= Georg von Schnurbein =

German scholar

Georg von Schnurbein (born 1977, Regen) is associate professor of foundation management at the University of Basel. He is also the founder of the Center for Philanthropy Studies (CEPS) at the university.

== Education ==
From 1998 to 2003 Schnurbein studied business administration at the Otto-Friedrich-Universität Bamberg, then at the University of Fribourg; and political science at the University of Bern. In 2007, he earned a PhD from the University of Fribourg, Switzerland, and in 2013 and completed his Habilitation at the Wirtschaftsuniversität Wien.

== Professional career ==
In 2008, aligned with the foundation of the Center for Philanthropy Studies (CEPS), Schnurbein was appointed to assistant professor of foundation management at the faculty of business and economics at the University of Basel. In 2014 he was appointed as associate professor and 2022 full professor for foundation management.

In 2025 he was elected as board member of the International Society for Third-Sector Research.

== Research Focus ==
Schnurbein publishes in the areas of Nonprofit Management, foundation management, measuring impact, charity monitoring, financing of non profit organisations, and of philanthropy in general.

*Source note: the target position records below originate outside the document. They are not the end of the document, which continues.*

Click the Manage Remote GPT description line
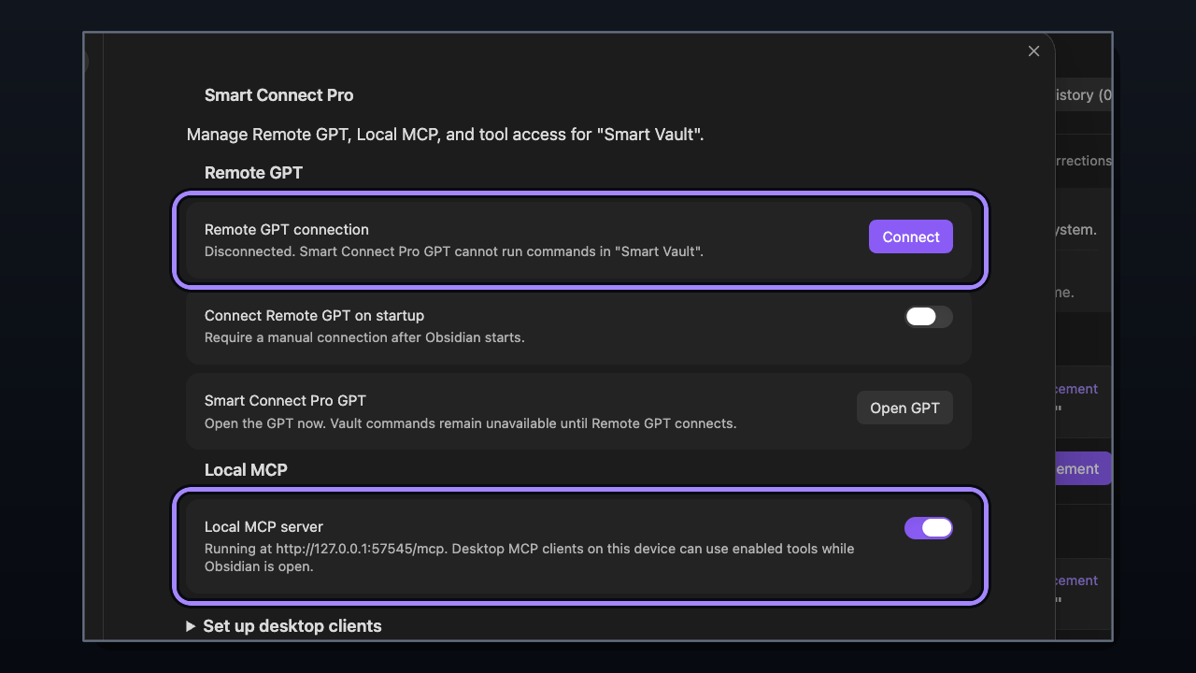(x=446, y=135)
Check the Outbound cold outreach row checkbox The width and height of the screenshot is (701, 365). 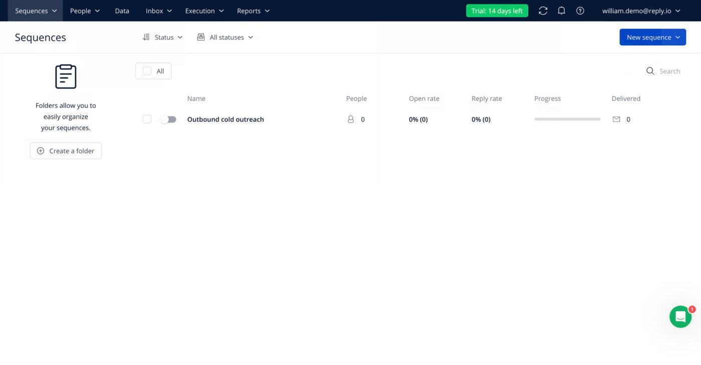tap(147, 119)
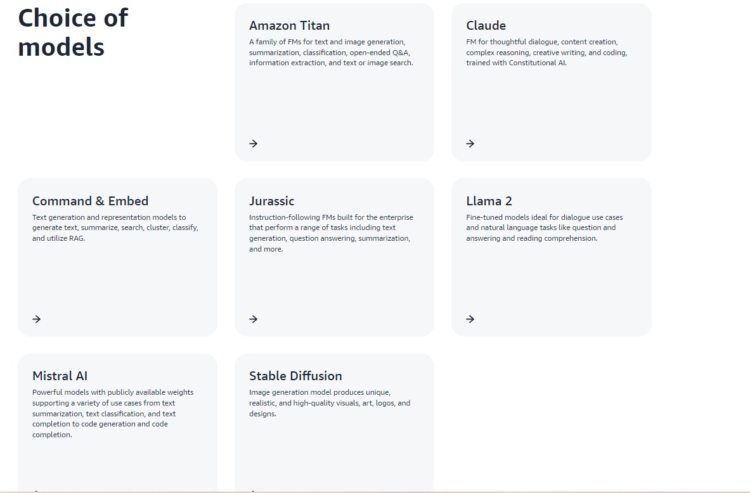This screenshot has height=493, width=750.
Task: Click the arrow icon in Llama 2 card
Action: (470, 319)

Some of his publications include:
- "Benefits and Drivers of Nonprofit Revenue Concentration", in: Nonprofit and Voluntary Sector Quarterly, Vol. 46, Nr. 5, 2018, S. 922–943 (with Tizian Fritz)
- "Finanzierung und Wachstum von Nonprofit-Organisationen", in: Die Unternehmung, Jg. 71, Nr. 2, 2017, S. 147–164.
- Swiss Foundation Code 2015, Foundation Governance Bd. 11, Basel: Helbing Lichtenhahn, 2015 (together with Thomas Sprecher and Philipp Egger)
- Die Förderstiftung: Strategie – Führung – Management, Foundation Governance Bd. 7, 2. Aufl., Basel: Helbing Lichtenhahn, 2015 (with Karsten Timmer)
- "Organizational factors affecting volunteers: a literature review on volunteer coordination", in: Voluntas, available online, 2012 (with Sibylle Studer)

== Editor and Expert ==
Schnurbein is co-editor of the Swiss foundation report, published yearly, as well as the Swiss Foundation Code. He serves as member on committees of various scientific journals, like Nonprofit Management & Leadership, Voluntary Sector Review, as well as
Global Perspectives on Philanthropy and Public Good Series.